The film is at its sharpest when it ignores Jesus and Christianity entirely, turning the microscope on believers rather than any particular religious tenet. Commiserating with Jesus (Mark 4: 10-12 and Luke 8: 9-10, NIV), Python demonstrates how Brian struggles to communicate with his followers, only hearing what they want to hear; religious zealots, their own worst enemies. Whereas Jesus used parables of mustard seeds and camels squeezing through needles, Brian cannot convince his followers he is not a messiah no matter what he says.
To make a film about false messiahs is hardly anti-Christian nor insulting to history because it is history. Astheologian Bart Ehrman explains, “The parody, in other words, has a solid historical basis…” The film makes it clear that Brian is not equal to or analogous to the Christian figure at all, but rather a pale imitation.

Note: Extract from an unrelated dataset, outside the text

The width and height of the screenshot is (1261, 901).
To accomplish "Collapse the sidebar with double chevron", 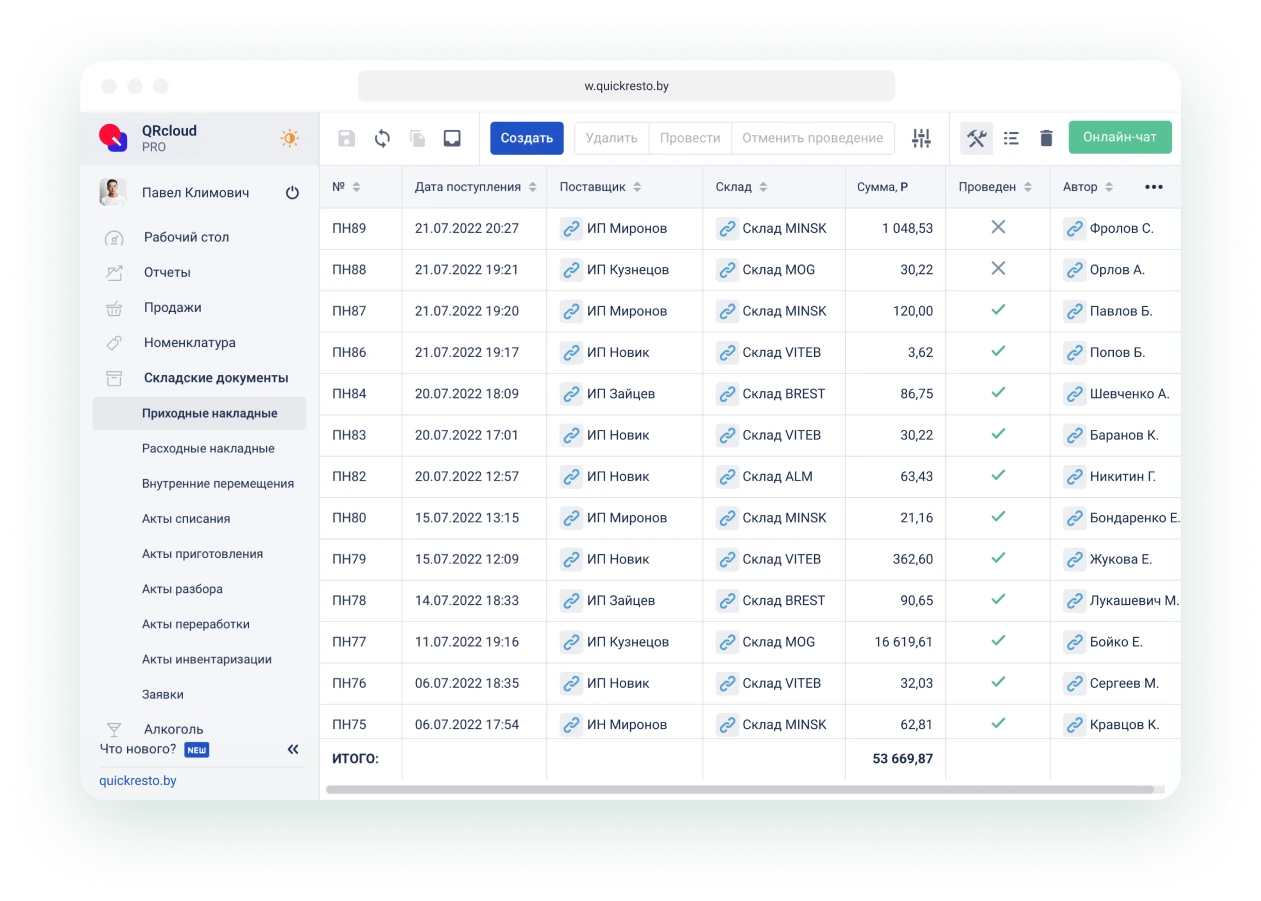I will [293, 749].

Inevitably, as the shock wore off, many critics of the film and some Christians have re-interpreted the movie, the topic discussed at length at a King’s College symposium in 2014. Free from the noise of the blasphemy debate, modern viewers pick up on some subtle yet significant readings ignored by the vast majority of the audience and pearl-clutchers, each seeing something different. Humor is subjective, but the discourse that the film left behind is still worth pondering today. John Cleese stated that the film was designed to make people think. Judging only by that one criterion, it wildly succeeded.